Nantucket Series - Background

Background

In the three novels of the Nantucket series, a cosmic disturbance characterized by an elliptical dome of fire (called "The Event" in the series) transports the island of Nantucket and its inhabitants back in time into the Bronze Age. The world of circa 1250 BC, which corresponds to the late Heroic Age of Greek mythology, is populated by a large variety of hunting, nomadic and agricultural people, as well as well-documented Bronze Age cultures including Ancient Egypt, the Hittites, and Mycenaean Greece.

The trilogy describes the day-to-day problems of adaptation and survival and the emotional and social trauma of losing connection with the modern world. Much of the plot deals with ongoing conflicts between the different factions of the island's population. Some Nantucket residents wish to dominate the world for their own benefit, others wish to interact with local populations through trade and cultural development, while most just want to survive, work hard, and claw their way back to something approaching their pre-Event way of life.

They have the extreme good luck that, transported in time together with island, is a US Coast Guard sailing ship captained by a tough African American lesbian expert in martial arts, who provides leadership for Nantucket's armed forces. (She insists upon using the term "Coast Guard" rather than "Navy", though what she eventually builds up is a worldwide naval force).

However, also transported back with the ship is the ambitious and totally unscrupulous young lieutenant William Walker, who seizes the opportunity to form a band of renegades, flee the island to live like gods amongst the Bronze Age peoples of Europe and the Middle East.

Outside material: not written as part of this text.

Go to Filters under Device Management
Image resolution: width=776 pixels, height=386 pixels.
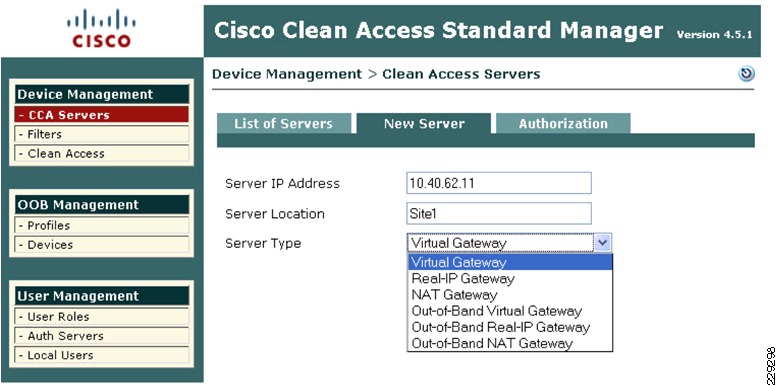coord(102,134)
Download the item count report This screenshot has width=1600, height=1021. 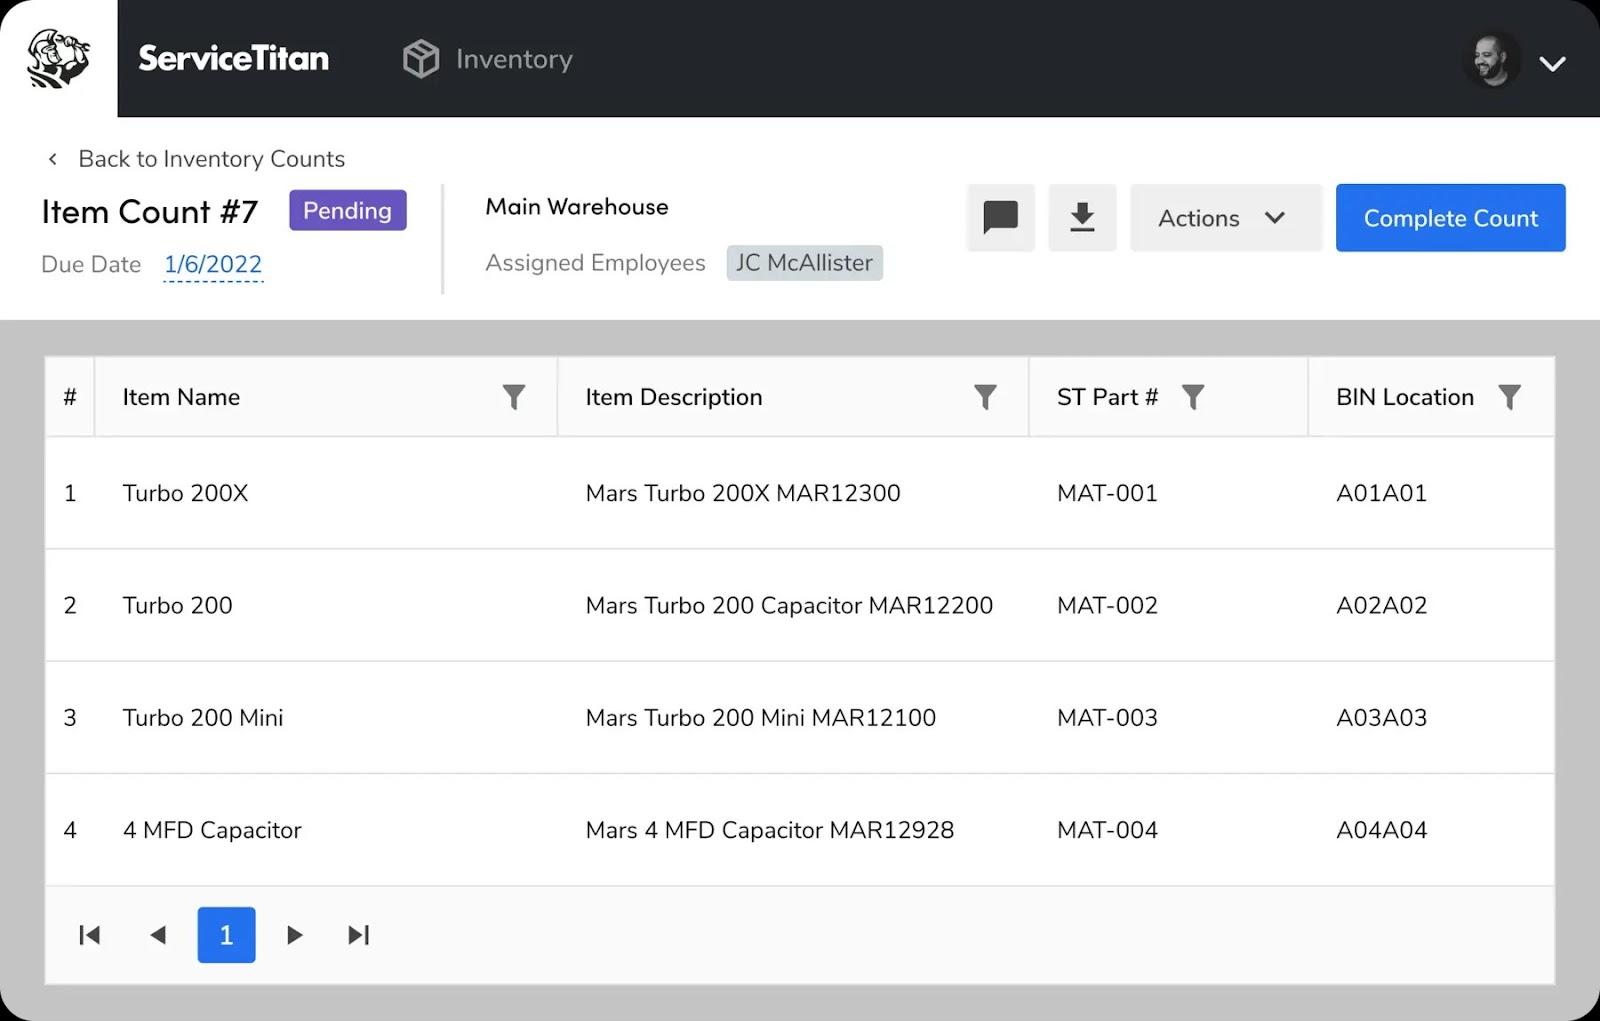[x=1082, y=217]
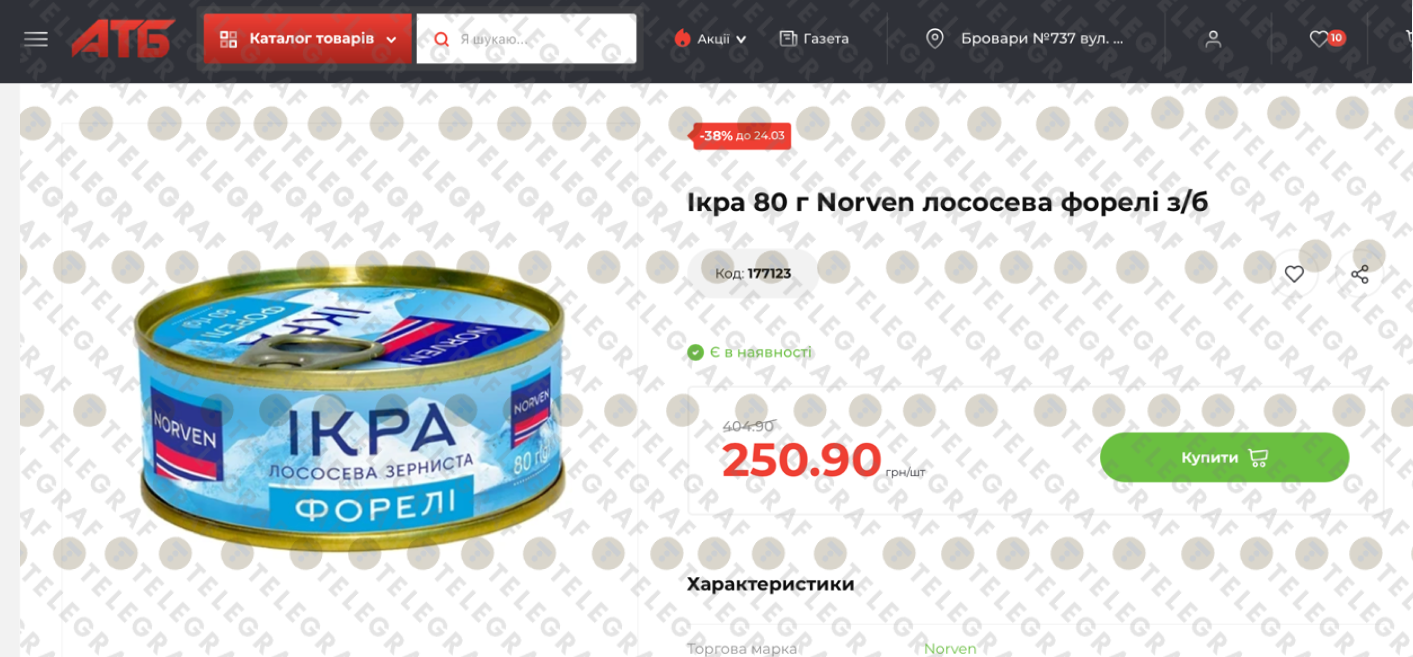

Walker—who, unfortunately, is as smart as he is callous—exploits the 'magic' of gunpowder and iron-forging to build up an empire of his own, one that will inevitably conquer and enslave the entire world.

Therefore, as the series progresses, it becomes clear to Nantucket's scaled-down Government that sitting back and reinventing isolationism is no real option, and that the people of Nantucket have no choice but build an army, a navy, and a set of foreign alliances of their own and take the fight to Walker - and in the process, build up what amounts to an empire of their own.

By the end of the third book, Nantucket is the dominant member of a sizable and expanding network of allies, rather reminiscent of the British Empire (though Britain itself is called "Alba" in the novel, one of Nantucket's protectorates and a source of "warrior tribes" to be enrolled as mercenaries in its armies), and the Nantucketars ("Eagle-People", "Islanders", "Nan-Tukh-Tar", etc.) seem well on their way to re-enacting the United States’ Manifest Destiny three thousand years early, with Native Americans succumbing to disease and becoming virtually extinct on Long Island and the Nantuckers setting out on transcontinental expeditions and reaching California by sea, as well as starting to settle what corresponds to Argentina.

Nantucket has 'Outport' colonies spanning the globe, with bases in the Caribbean, Argentina, the Azores, South Africa, Zanzibar, Madagascar, Mauritius, Bombay, etc.; basically, anywhere there is a good harbor situated close to existing or future trading routes, the Republic is on the scene. The Alban Alliance rules the British Isles where Walker initially tried to carve out a kingdom, and are a close ally, a source of labor and military recruits, and, as its people absorb more of the New Learning, look like being at the heart of a very early Industrial Revolution. Babylon, Hittite Empire and Mitanni (a vassal of Babylon), are also allies, though how long that will last now that they have arms industries of their own is anyone's guess, even with an Islander military officer married to Babylon's ambitious young king. At the end of the third book, these allies are already laying plans for carving up the Caucasus and Persia between them.